> [The exercise] Reproduce the material from its first line through the line containing "pyautogui.click(x=177, y=248)", inclusive, substituting "button" for every occurrence of "icon" and leaving all other text unchanged.

> [Data rows]
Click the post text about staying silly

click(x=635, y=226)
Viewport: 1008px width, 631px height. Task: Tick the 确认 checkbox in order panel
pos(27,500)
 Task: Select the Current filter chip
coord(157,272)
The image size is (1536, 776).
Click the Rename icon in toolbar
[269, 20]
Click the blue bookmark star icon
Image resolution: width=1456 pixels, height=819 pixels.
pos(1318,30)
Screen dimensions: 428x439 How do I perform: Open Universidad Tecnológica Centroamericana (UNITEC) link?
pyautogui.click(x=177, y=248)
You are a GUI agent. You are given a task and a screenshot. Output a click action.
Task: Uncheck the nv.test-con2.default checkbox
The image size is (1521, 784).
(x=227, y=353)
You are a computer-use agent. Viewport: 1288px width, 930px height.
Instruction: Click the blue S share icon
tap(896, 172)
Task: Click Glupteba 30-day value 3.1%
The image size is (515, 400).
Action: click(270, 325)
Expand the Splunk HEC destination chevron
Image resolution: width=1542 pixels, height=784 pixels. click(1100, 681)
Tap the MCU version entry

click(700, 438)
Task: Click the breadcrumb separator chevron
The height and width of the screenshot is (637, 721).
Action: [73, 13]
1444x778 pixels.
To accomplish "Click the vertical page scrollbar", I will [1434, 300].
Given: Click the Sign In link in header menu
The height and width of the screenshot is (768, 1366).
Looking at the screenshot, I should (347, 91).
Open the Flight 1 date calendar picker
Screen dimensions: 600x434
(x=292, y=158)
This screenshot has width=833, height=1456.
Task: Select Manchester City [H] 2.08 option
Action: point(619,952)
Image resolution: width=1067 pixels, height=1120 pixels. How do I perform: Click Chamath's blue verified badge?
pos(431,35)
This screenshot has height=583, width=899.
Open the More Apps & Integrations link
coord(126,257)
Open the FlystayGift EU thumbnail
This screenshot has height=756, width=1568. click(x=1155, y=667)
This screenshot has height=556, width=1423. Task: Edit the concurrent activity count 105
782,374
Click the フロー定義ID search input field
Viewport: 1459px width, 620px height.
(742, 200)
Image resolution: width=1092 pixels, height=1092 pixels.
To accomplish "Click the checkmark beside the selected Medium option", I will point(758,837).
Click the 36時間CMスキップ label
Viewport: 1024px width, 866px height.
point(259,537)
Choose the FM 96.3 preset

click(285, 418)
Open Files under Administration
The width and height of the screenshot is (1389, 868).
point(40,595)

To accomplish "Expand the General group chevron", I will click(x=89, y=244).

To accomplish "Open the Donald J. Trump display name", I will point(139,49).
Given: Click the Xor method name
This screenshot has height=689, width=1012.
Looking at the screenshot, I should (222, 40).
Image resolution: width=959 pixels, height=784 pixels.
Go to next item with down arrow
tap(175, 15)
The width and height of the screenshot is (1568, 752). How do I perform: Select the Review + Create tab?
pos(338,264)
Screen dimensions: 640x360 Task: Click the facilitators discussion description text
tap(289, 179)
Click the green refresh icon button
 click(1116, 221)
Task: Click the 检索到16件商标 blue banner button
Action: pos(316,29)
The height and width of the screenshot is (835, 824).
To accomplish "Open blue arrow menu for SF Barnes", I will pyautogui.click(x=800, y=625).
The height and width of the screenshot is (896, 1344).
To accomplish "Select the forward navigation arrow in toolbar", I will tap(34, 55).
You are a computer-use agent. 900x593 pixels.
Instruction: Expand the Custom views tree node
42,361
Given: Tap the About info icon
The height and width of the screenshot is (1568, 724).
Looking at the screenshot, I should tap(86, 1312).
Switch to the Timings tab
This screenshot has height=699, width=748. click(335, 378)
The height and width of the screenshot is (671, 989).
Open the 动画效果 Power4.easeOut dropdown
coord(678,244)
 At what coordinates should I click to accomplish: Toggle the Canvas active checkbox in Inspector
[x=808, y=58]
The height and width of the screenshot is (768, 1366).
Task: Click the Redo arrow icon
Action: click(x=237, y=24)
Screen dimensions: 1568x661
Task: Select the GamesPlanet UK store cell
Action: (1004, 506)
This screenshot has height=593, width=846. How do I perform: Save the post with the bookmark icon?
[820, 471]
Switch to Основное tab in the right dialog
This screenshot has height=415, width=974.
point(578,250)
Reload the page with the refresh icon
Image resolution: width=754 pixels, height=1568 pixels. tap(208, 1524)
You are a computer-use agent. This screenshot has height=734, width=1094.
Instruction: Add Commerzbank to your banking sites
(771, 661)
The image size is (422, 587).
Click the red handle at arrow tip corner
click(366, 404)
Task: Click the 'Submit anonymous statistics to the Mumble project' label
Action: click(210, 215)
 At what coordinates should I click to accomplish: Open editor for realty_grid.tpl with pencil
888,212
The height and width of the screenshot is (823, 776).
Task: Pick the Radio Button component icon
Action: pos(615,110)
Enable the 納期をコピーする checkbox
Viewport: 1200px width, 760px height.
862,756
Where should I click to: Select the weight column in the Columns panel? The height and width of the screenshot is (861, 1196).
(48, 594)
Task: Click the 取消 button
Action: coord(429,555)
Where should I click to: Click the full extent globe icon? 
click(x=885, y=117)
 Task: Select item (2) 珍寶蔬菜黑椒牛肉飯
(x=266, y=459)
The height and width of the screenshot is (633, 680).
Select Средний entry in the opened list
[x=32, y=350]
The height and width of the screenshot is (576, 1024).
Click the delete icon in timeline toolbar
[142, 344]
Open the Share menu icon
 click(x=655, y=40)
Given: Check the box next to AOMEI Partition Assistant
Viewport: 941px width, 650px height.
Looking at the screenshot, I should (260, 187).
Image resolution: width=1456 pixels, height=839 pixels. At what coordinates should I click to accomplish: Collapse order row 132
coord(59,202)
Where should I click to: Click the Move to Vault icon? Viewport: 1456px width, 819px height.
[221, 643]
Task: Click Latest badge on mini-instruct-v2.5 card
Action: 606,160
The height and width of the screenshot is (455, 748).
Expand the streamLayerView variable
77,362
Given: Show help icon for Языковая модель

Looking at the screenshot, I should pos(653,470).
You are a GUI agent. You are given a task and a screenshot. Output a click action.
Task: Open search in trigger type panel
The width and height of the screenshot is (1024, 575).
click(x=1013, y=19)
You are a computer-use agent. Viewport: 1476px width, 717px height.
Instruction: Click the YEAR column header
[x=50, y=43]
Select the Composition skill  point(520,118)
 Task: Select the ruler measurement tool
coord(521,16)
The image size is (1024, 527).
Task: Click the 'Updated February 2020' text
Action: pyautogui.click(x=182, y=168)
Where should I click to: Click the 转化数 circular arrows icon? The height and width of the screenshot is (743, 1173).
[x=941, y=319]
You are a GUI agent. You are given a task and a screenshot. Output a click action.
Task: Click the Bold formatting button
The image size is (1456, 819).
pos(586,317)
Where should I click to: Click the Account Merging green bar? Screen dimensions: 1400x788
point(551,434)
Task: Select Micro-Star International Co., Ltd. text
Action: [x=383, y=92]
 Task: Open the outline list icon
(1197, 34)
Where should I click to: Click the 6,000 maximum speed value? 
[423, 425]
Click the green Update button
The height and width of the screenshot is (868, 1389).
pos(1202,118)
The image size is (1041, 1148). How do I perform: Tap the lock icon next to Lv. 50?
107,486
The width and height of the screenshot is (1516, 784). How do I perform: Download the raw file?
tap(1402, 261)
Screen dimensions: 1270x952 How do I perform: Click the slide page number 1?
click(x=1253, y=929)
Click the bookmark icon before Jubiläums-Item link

> [Expected output]
Click the post text about staying silly

click(x=635, y=226)
Viewport: 1008px width, 631px height. Task: Tick the 确认 checkbox in order panel
pos(27,500)
 Task: Select the Current filter chip
coord(157,272)
The image size is (1536, 776).
Click the Rename button in toolbar
[269, 20]
Click the blue bookmark star button
Image resolution: width=1456 pixels, height=819 pixels.
pos(1318,30)
Screen dimensions: 428x439 How do I perform: Open Universidad Tecnológica Centroamericana (UNITEC) link?
pyautogui.click(x=177, y=248)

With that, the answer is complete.